Justin Wetzel, the court clerk in Harrison County, said he gets calls about once a week from family members of inmates, asking why they haven’t been released after earning enough to cover their debts.

“Something seems fishy,” said Wetzel, who said he can’t get answers from the corrections department.

Frank Fairley, who pleaded guilty in 2012 to aiding in the robbery of a hotel clerk at the Hilton Garden Inn in Gulfport, said that’s what happened to him. The state released him from prison after he served about half of his five-year sentence, but he fell behind on his court-ordered payments. In 2018, a judge sentenced him to the Hinds County Restitution Center in Jackson to work off $2,237.50 in debt.

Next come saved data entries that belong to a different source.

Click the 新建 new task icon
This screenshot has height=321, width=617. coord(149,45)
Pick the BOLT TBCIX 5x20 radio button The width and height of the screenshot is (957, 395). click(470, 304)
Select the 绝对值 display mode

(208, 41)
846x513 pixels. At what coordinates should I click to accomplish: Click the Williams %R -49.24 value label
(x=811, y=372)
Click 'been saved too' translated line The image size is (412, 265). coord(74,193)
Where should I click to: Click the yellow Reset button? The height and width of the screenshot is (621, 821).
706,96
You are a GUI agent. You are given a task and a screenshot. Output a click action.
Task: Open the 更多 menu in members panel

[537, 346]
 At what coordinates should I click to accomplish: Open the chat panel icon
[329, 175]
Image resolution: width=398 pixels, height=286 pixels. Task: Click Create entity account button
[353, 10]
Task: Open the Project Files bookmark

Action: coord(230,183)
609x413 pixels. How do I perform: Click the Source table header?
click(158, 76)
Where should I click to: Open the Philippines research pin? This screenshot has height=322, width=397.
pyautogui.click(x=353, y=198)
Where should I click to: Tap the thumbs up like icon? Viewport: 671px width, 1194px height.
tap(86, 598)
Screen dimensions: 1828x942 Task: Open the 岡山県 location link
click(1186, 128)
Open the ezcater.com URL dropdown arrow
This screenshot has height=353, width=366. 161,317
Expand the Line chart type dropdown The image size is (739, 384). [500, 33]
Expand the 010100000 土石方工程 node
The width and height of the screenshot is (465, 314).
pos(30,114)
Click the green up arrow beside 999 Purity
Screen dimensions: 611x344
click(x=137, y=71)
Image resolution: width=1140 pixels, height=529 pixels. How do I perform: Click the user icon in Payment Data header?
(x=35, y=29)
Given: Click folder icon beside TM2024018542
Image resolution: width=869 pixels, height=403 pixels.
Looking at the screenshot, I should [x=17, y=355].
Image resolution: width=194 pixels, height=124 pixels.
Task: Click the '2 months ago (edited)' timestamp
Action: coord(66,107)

Unlike most restitution center inmates, Fairley got a job with pretty good pay — almost $14 an hour — driving a truck at a chicken processing plant. Within weeks, he figured he had earned enough to secure his freedom. But he said corrections officials wouldn’t let him go.

He finally walked off the job, turned himself in for leaving the program and spent a month in jail. A judge eventually confirmed he had paid all he owed. He was a free man.

In fact, Fairley said he overpaid his debt: “I should have like a $300 check.” But he is so happy to be out, he added, “If they don’t send it, I’m fine with that too.”

This story is part of an investigation published in partnership with The Marshall Project, a nonprofit news organization covering the U.S. criminal justice system. Sign up for The Marshall Project’s newsletter, or follow them on Facebook or Twitter.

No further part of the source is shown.